México será sede del evento deportivo más grande del planeta. Lo veremos en todos lados: en las calles, en las pantallas, en la conversación pública. Lo veremo pero no necesariamente lo viviremos.
La encuesta nacional de Electoralia dibuja una paradoja incómoda: hay interés, hay orgullo moderado, hay expectativa pero también hay distancia. No es rechazo. Es algo más sutil y, por eso, más profundo: inaccesibilidad.
El dato es contundente: la gran mayoría percibe que asistir a un partido está fuera de su alcance. No es falta de pasión, el fútbol le gusta a la gente y casi la mitad quisiera ir, es una barrera económica y logística que convierte al Mundial en una experiencia aspiracional, no real. En otras palabras: México será anfitrión… pero no protagonista.
Cuando se pregunta por los beneficios, el país se divide. Casi la mitad cree que el Mundial traerá algo positivo; una proporción muy similar no lo ve claro. Pero donde la percepción se vuelve nítida es en quién gana: la mayoría señala a ciudades sede y empresas privadas antes que al país en su conjunto.

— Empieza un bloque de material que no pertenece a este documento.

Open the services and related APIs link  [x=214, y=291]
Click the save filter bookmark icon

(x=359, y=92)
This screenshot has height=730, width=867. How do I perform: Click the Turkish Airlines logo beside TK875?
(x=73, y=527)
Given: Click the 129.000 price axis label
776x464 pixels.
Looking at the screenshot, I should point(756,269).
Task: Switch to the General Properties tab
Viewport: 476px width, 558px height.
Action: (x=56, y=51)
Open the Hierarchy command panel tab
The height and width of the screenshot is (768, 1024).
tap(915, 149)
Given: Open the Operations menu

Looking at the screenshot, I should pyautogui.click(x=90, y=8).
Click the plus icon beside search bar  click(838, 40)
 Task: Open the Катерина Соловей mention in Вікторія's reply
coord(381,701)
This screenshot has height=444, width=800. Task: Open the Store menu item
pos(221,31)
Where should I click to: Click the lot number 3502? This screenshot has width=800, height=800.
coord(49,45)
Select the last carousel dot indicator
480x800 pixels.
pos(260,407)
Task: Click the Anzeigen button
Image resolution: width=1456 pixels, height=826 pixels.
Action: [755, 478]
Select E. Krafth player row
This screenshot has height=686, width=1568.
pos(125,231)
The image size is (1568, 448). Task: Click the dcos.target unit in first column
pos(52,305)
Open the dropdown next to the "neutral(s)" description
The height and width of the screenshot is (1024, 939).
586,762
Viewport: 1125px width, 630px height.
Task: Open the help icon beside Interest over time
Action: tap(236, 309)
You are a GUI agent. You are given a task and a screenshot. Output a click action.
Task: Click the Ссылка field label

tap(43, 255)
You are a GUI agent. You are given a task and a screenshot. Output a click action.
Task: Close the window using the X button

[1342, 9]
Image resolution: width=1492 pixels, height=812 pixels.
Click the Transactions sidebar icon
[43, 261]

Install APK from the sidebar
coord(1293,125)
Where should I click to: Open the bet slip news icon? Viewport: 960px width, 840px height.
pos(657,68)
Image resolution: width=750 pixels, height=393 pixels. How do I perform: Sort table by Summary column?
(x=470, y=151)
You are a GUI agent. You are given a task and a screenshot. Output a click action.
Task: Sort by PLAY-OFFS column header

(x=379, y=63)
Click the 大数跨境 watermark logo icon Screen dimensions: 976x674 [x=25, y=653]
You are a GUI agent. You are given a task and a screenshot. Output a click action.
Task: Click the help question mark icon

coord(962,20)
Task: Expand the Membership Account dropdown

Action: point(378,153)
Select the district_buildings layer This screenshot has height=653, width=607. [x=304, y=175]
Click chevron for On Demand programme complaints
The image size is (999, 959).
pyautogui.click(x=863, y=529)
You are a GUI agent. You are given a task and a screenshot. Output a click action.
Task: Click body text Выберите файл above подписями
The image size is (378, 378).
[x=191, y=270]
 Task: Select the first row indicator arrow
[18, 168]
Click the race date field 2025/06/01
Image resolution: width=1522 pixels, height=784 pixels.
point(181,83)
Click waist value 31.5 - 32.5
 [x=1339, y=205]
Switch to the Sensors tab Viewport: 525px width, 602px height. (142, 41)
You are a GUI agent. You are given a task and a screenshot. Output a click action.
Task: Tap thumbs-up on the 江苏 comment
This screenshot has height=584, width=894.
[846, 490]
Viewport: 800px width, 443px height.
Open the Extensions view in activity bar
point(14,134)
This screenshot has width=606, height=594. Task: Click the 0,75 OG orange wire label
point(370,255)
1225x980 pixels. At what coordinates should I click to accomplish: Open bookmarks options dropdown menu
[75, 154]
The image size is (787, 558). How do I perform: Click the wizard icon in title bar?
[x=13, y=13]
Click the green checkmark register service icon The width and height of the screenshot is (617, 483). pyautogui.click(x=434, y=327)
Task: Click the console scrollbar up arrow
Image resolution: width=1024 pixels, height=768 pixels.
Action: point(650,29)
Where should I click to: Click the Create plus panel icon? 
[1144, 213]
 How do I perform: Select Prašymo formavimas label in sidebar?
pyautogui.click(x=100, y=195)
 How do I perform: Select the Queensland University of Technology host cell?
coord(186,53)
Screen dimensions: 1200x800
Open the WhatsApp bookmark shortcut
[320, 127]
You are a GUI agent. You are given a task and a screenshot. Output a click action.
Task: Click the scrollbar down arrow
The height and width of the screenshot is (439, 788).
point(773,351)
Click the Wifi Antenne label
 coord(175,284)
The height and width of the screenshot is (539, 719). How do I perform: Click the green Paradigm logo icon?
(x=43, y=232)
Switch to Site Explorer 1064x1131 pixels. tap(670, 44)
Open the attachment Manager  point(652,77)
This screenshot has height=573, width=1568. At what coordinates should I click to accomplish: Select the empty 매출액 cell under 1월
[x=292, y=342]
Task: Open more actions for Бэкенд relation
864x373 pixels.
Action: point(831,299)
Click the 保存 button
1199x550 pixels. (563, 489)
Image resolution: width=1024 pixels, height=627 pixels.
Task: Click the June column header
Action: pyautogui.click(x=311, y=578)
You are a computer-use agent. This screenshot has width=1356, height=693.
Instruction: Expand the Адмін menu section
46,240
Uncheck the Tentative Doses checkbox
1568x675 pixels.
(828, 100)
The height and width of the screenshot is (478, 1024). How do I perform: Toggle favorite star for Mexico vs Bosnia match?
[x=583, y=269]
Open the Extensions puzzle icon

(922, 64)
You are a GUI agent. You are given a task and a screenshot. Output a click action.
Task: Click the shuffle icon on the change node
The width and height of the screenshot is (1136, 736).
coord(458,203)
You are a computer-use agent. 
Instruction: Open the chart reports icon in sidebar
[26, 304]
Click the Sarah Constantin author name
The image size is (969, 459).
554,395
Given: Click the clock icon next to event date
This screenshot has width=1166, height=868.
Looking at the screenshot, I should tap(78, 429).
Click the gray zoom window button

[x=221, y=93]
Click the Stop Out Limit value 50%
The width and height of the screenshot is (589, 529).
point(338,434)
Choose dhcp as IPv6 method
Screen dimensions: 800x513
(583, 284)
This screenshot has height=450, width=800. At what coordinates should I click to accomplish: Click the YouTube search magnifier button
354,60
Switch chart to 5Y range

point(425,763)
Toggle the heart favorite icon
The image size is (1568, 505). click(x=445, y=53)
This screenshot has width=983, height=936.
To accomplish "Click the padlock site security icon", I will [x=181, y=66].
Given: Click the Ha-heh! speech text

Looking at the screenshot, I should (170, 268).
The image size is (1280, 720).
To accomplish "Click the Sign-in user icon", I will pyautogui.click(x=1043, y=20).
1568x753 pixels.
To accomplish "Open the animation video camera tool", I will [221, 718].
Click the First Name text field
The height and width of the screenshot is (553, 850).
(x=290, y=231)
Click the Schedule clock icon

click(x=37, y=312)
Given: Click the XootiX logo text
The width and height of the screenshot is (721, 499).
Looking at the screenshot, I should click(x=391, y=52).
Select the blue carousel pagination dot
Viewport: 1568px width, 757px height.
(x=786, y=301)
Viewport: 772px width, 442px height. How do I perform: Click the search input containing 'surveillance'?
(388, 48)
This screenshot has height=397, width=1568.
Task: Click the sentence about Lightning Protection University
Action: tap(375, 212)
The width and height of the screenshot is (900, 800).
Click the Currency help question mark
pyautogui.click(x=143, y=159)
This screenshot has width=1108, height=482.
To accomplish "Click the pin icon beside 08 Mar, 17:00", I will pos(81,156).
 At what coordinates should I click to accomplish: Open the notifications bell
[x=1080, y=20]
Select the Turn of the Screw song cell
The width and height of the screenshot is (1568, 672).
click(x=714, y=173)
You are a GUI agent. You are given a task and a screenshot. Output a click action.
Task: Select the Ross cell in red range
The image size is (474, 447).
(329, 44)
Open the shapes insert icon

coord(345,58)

No es menor. La narrativa oficial del “beneficio para todos” se enfrenta a una lectura ciudadana distinta: el espectáculo es global, el provecho es localizado.Y aquí aparece la primera grieta: el Mundial como vitrina vs. el Mundial como experiencia. México puede lucirse ante el mundo turismo, imagen, inversión, pero puertas adentro la vivencia se fragmenta. Hay quienes estarán dentro del estadio y hay quienes lo verán desde afuera, literal o simbólicamente.
Y cuando un evento masivo se percibe así, cambia su significado. Deja de ser una celebración colectiva y se vuelve un espectáculo para observar.

La otra agenda: preocupaciones reales
Mientras el país se prepara para recibir al mundo, la conversación local no desaparece. Al contrario, se filtra. Inseguridad y aumento de precios encabezan las preocupaciones. No son temas nuevos, pero en el contexto del Mundial adquieren otra dimensión: ¿qué pasa cuando la fiesta convive con lo pendiente?
La respuesta no es cancelar la fiesta. Es entenderla en su complejidad. Porque el riesgo no es que el Mundial salga mal, México sabe organizar, sino que la narrativa no coincida con la experiencia.
El Mundial 2026 será, inevitablemente, un escaparate. Pero también será un espejo. Un espejo que mostrará al mundo un país capaz de producir grandes evento y a los mexicanos un país donde el acceso no es parejo. Un espejo donde conviven la emoción global y la realidad local.
Hay una oportunidad en esta incomodidad. Los grandes eventos no solo sirven para proyectar imagen; también sirven para corregirla. Si el Mundial se queda en vitrina, confirmará la percepción de exclusión. Si logra abrir espacios de acceso, distribuir beneficios y cuidar la experiencia cotidiana, puede cambiar la narrativa.
Porque al final, el éxito no se mide solo en estadios llenos, sino en qué tan compartida fue la experiencia.
México verá el Mundial. Eso es un hecho. La pregunta es: ¿si lo vivirá?. Y esa respuesta no está en el calendario de partidos, sino en algo más complejo: en la capacidad de convertir un evento global en una experiencia realmente nacional.
Si no, lo habremos hecho todo bien, para que lo disfruten otros.

El dato es contundente: la gran mayoría percibe que asistir a un partido está fuera de su alcance.